### TASK DIRECTIONS
Print the rows below without any changes, starting at the line that contains "666x404 pixels." and continuing through the final line of the rows, both included.

****

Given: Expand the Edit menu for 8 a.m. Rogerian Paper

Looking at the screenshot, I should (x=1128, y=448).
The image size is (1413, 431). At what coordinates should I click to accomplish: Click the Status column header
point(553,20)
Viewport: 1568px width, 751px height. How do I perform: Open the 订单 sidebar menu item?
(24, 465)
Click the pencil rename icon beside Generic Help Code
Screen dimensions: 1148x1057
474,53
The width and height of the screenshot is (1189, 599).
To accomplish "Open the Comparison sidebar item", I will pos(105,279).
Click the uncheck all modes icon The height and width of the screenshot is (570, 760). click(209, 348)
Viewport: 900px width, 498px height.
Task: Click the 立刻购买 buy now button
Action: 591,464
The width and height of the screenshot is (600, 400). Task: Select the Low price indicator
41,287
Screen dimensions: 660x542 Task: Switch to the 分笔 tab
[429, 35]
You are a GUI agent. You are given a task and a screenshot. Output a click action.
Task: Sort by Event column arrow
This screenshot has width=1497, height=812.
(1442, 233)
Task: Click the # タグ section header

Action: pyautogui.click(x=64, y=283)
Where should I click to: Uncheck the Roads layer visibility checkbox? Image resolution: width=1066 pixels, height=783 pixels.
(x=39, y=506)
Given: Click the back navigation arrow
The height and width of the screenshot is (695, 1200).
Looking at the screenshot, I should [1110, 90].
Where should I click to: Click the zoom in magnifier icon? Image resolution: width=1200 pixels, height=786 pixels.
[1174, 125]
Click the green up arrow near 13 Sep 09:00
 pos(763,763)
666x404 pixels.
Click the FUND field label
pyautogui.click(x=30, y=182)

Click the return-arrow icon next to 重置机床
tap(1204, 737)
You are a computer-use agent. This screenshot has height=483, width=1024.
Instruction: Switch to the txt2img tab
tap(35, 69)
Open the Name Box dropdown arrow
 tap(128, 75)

****

### EXPECTED OUTPUT
666x404 pixels.
Click the FUND field label
pyautogui.click(x=30, y=182)

Click the return-arrow icon next to 重置机床
tap(1204, 737)
You are a computer-use agent. This screenshot has height=483, width=1024.
Instruction: Switch to the txt2img tab
tap(35, 69)
Open the Name Box dropdown arrow
 tap(128, 75)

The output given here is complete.